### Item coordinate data
-- Begin --
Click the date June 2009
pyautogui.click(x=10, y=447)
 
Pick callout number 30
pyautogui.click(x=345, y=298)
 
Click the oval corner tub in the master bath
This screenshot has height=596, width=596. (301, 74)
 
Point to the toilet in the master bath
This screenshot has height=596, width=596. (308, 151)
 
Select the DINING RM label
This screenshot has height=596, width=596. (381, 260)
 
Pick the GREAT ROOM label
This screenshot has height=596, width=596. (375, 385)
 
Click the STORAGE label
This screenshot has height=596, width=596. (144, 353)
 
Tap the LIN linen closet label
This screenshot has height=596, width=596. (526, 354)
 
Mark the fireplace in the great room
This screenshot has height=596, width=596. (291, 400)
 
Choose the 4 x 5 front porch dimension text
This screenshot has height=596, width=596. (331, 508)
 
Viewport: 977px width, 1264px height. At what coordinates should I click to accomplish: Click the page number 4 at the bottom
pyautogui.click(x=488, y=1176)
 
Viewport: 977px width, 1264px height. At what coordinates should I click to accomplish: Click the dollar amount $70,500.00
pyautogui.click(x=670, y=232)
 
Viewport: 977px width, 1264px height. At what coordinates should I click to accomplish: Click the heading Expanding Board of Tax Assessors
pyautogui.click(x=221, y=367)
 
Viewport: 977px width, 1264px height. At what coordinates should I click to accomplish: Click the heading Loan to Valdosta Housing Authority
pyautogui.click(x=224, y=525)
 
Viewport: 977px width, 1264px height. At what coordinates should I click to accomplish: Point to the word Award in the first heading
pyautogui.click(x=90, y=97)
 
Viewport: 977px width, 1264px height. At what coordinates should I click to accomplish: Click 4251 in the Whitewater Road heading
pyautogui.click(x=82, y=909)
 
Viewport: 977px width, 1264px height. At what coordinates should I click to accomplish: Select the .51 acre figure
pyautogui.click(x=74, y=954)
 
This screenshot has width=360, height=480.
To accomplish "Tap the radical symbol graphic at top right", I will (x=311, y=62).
-- End --
-- Begin --
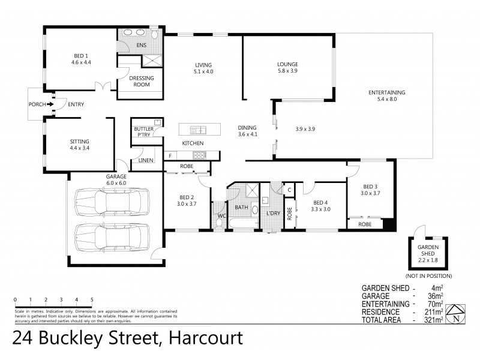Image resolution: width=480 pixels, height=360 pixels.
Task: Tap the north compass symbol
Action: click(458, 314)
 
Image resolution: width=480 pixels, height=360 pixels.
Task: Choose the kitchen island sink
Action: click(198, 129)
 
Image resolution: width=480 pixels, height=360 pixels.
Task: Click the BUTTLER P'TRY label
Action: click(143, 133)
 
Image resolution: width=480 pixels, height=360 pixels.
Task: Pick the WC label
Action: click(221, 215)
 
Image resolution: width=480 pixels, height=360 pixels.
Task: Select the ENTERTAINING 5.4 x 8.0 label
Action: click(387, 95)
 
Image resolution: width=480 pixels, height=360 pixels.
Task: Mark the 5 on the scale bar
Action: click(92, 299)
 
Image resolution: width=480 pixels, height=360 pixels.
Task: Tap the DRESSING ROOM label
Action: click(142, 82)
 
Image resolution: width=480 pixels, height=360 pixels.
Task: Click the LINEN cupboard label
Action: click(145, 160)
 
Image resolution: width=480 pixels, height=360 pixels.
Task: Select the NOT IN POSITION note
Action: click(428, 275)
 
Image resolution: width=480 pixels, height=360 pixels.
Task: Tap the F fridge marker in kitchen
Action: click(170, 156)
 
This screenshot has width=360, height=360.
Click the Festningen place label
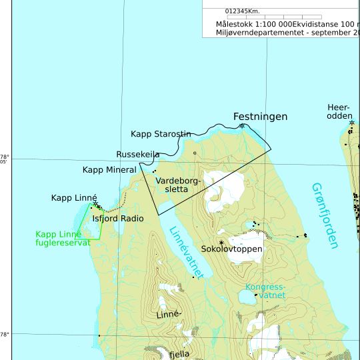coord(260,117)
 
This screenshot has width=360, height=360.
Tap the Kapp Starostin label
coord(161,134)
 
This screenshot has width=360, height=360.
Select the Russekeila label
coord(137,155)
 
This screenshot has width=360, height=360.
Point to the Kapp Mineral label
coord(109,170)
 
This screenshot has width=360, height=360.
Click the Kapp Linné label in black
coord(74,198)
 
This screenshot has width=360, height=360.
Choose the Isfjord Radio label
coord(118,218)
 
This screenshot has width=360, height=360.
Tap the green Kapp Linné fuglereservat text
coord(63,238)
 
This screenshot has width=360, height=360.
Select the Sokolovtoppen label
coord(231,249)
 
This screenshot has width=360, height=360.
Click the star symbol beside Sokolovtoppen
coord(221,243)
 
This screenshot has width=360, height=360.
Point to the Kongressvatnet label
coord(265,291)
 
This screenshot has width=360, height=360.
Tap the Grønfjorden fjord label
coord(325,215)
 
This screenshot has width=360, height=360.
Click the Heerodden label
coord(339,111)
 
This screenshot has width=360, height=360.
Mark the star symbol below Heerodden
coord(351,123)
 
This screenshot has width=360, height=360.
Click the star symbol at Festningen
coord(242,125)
-- End --
### What the task asks
Put everything in the records from the line containing "Tap the LIN linen closet label" down to the line containing "will (x=311, y=62).", both included, into a numbered list, leaving out blank lines.

### Result of this exercise
1. Tap the LIN linen closet label
2. This screenshot has height=596, width=596. (526, 354)
3. Mark the fireplace in the great room
4. This screenshot has height=596, width=596. (291, 400)
5. Choose the 4 x 5 front porch dimension text
6. This screenshot has height=596, width=596. (331, 508)
7. Viewport: 977px width, 1264px height. At what coordinates should I click to accomplish: Click the page number 4 at the bottom
8. pyautogui.click(x=488, y=1176)
9. Viewport: 977px width, 1264px height. At what coordinates should I click to accomplish: Click the dollar amount $70,500.00
10. pyautogui.click(x=670, y=232)
11. Viewport: 977px width, 1264px height. At what coordinates should I click to accomplish: Click the heading Expanding Board of Tax Assessors
12. pyautogui.click(x=221, y=367)
13. Viewport: 977px width, 1264px height. At what coordinates should I click to accomplish: Click the heading Loan to Valdosta Housing Authority
14. pyautogui.click(x=224, y=525)
15. Viewport: 977px width, 1264px height. At what coordinates should I click to accomplish: Point to the word Award in the first heading
16. pyautogui.click(x=90, y=97)
17. Viewport: 977px width, 1264px height. At what coordinates should I click to accomplish: Click 4251 in the Whitewater Road heading
18. pyautogui.click(x=82, y=909)
19. Viewport: 977px width, 1264px height. At what coordinates should I click to accomplish: Select the .51 acre figure
20. pyautogui.click(x=74, y=954)
21. This screenshot has width=360, height=480.
22. To accomplish "Tap the radical symbol graphic at top right", I will (x=311, y=62).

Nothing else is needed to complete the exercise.